Former auditor of defunct video platform Big Un in court

The former auditor of Big Un, parent company of video production platform Big Review TV (BRTV), appeared in the Perth Magistrates Court last week charged with making a false or misleading statement in a financial report.

According to the corporate watchdog, former lead auditor Graham Swan allegedly signed an independent auditor’s report which stated the financial report of Big Un gave a true and fair value of the company’s financial position and its performance at 30 June 2017.

The Australian Securities and Investment Commission (ASIC) alleges that by signing this report Swan made a statement that was false or misleading, considering the company collapsed shortly thereafter.

Big Un, founded by Brandon Evertz, was a media company making video content for clients and hosting it on the BRTV platform.

In 2014, the company listed via the reverse takeover of Republic Gold when the founder was just 20 years’ old.

Four years later and BRTV was placed into voluntary administration, with the parent claiming the move was a bid to preserve value for shareholders.

In addition, the company’s CEO and the founder’s father Richard Evertz resigned amid the recirculation of historic media reports alleging he had previously been jailed for blackmailing men in public toilets by impersonating a police officer.

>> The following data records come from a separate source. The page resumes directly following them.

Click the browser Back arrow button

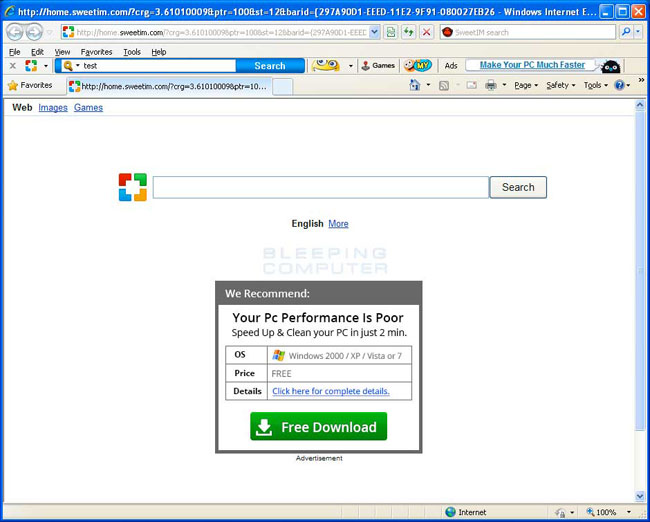[15, 32]
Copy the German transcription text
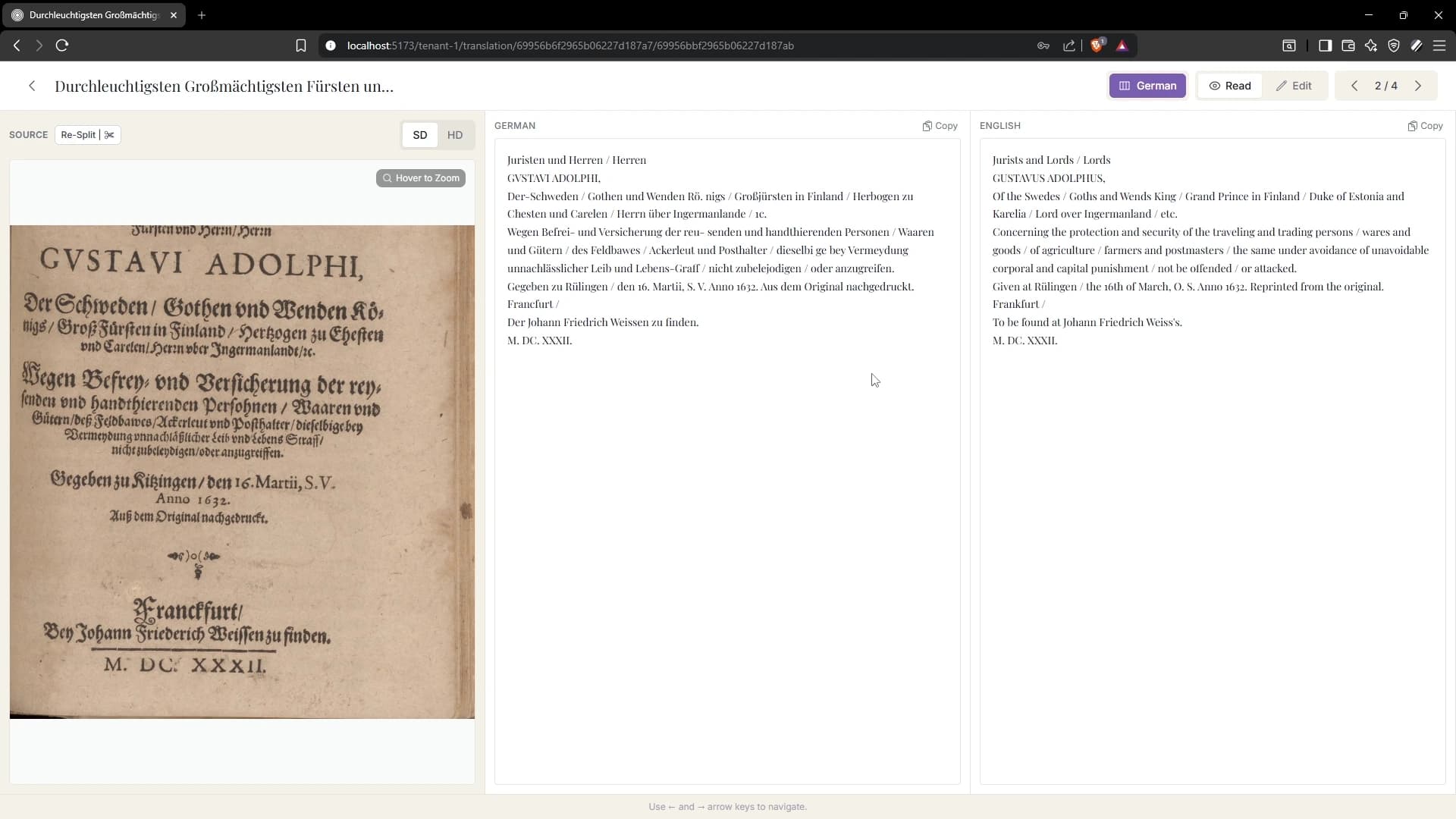The image size is (1456, 819). [x=940, y=126]
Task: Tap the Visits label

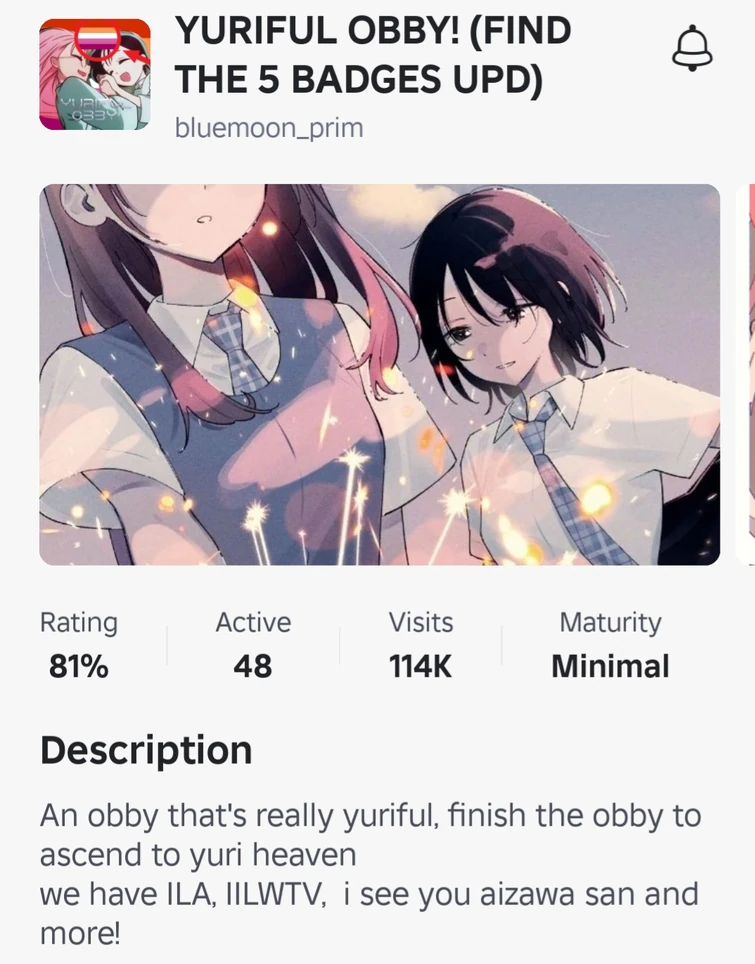Action: (421, 622)
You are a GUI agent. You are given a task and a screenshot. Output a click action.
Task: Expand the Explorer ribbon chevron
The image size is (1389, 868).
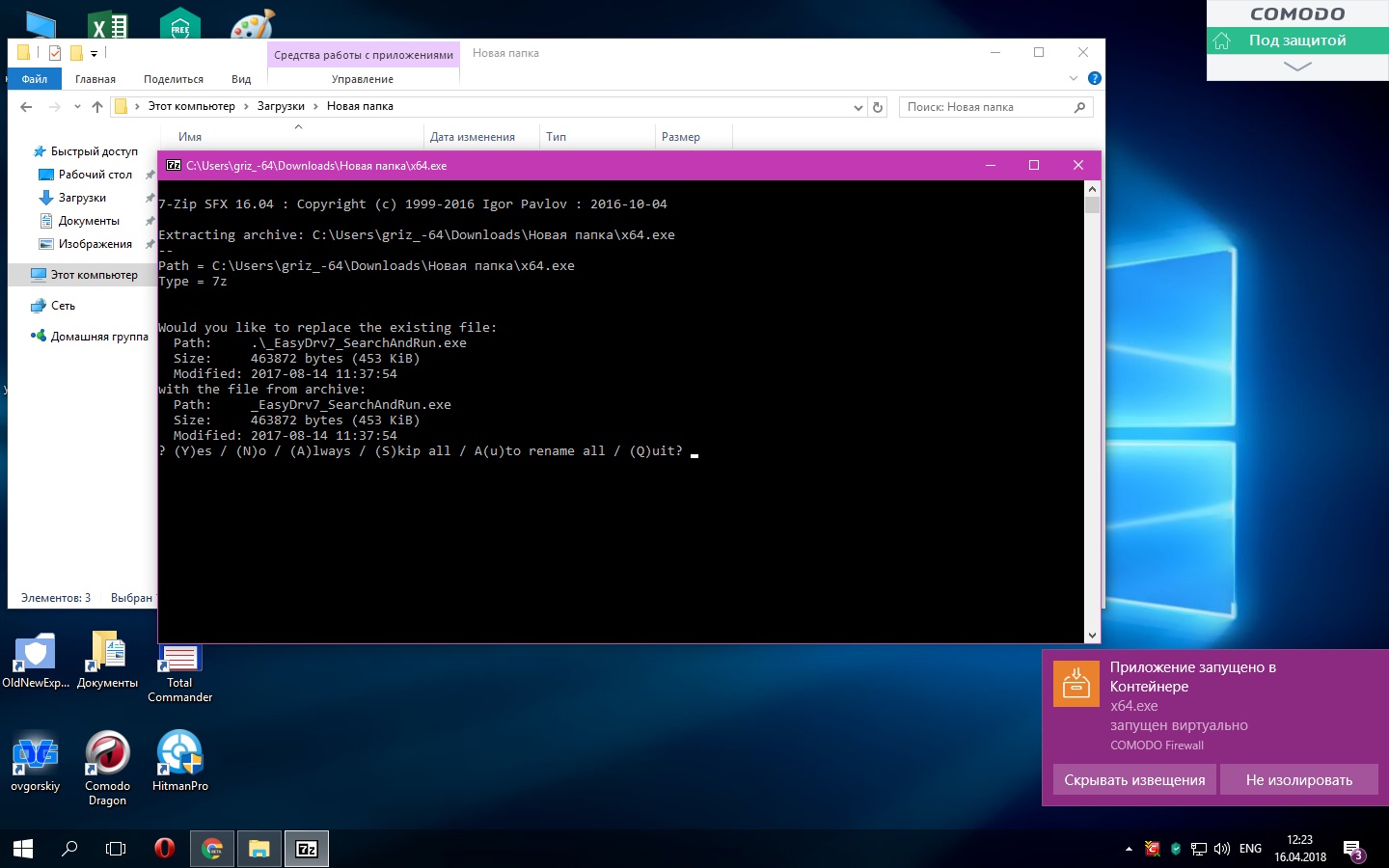pos(1074,78)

While Big Un insisted that Richard Evertz' past convictions did not require disclosure and did not amount to criminal conduct, the company confirmed that it was aware of its chief's past.

"At all times the company was aware of the offences in the media reports but formed the view that at all relevant times they were spent convictions that did not require disclosure," it said.

Ultimately, Big Un was placed in a trading halt and suspended from ASX quotation in February 2018.

In August of the same year, administrators were appointed and Big Un was removed from the official ASX list, with directors of BRTV revealing the company had a $47 million asset deficit and secured creditors held a $57 million claim on the company’s assets.

ASIC, which is still investigating Big Un, says “auditors are important gatekeepers to the market and play a key role in ensuring that financial statements are accurately stated so that investors can rely upon them when making decisions to invest in a company”.

Swan is facing a maximum penalty of five years imprisonment or a fine of $42,000, or both.

It comes after the Companies Auditors Disciplinary Board (CADB) suspended the registration of Jakin Leong Loke for 12 months due to his involvement in the 2017 audit of Big Un.